**What you will do:**
Nothing but the lines from the one containing "Image resolution: width=614" through the last line of the records belongs in the answer, copied exactly and with the pictures left out.
= = = =
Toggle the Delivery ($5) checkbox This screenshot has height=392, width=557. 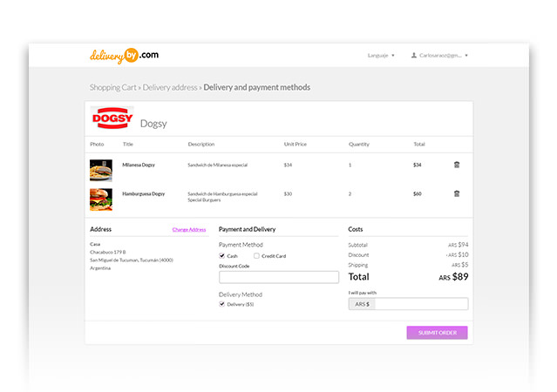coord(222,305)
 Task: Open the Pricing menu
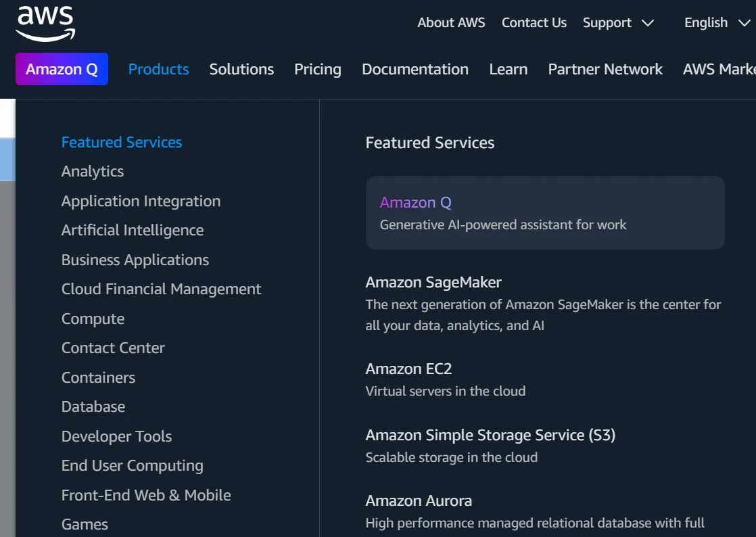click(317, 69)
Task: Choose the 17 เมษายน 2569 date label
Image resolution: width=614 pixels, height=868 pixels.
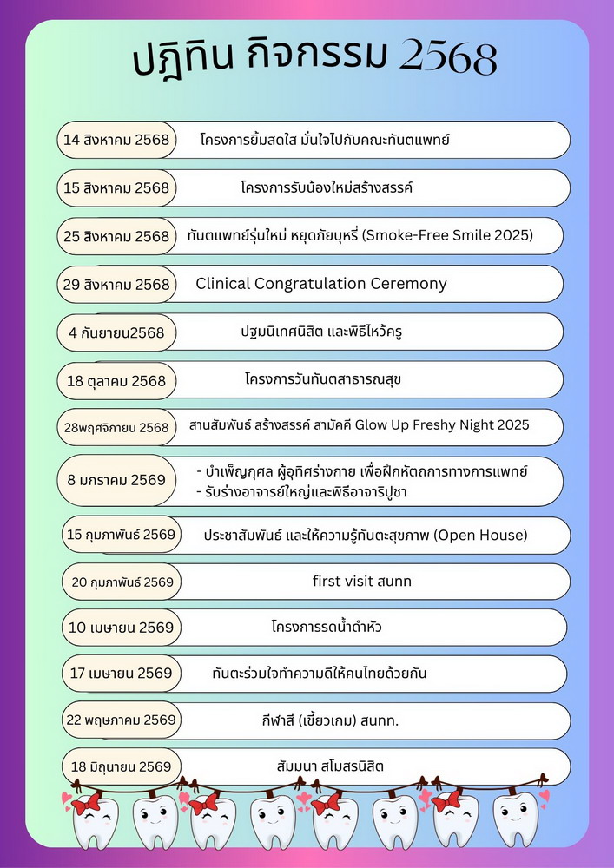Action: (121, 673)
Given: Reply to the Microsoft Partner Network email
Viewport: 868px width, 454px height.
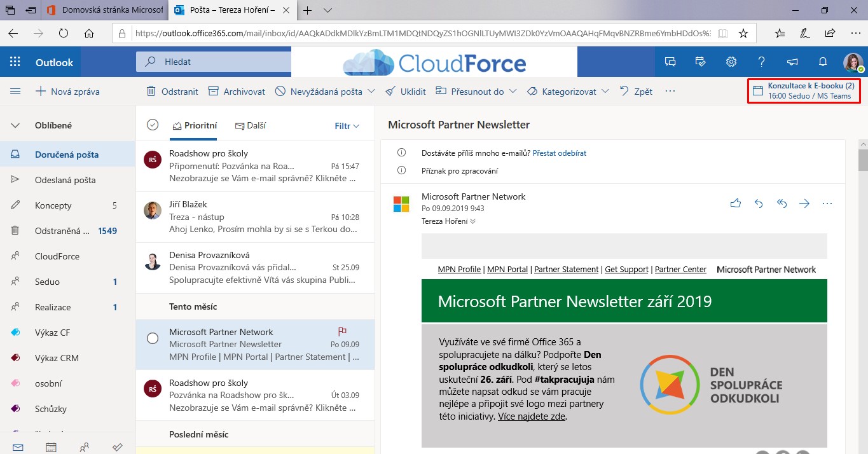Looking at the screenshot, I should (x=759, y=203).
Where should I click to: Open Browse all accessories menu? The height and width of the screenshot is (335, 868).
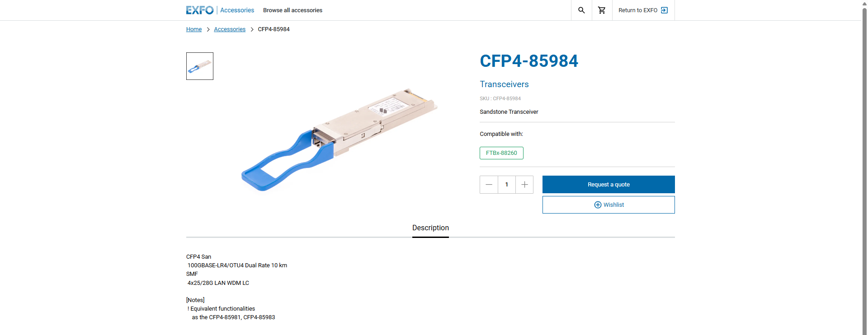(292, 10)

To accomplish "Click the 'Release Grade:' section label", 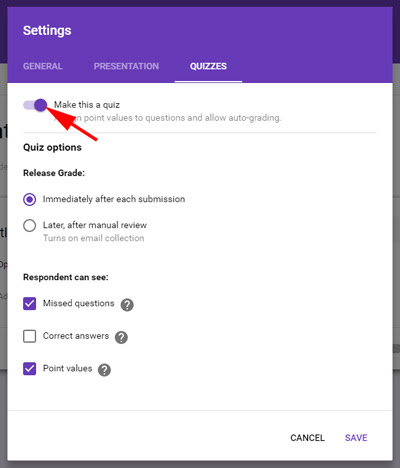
= = = =
**Answer section:**
Image resolution: width=614 pixels, height=868 pixels.
Action: (121, 673)
Given: Reply to the Microsoft Partner Network email
Viewport: 868px width, 454px height.
Looking at the screenshot, I should (x=759, y=203).
Where should I click to: Open Browse all accessories menu? The height and width of the screenshot is (335, 868).
(292, 10)

To accomplish "Click the 'Release Grade:' section label", 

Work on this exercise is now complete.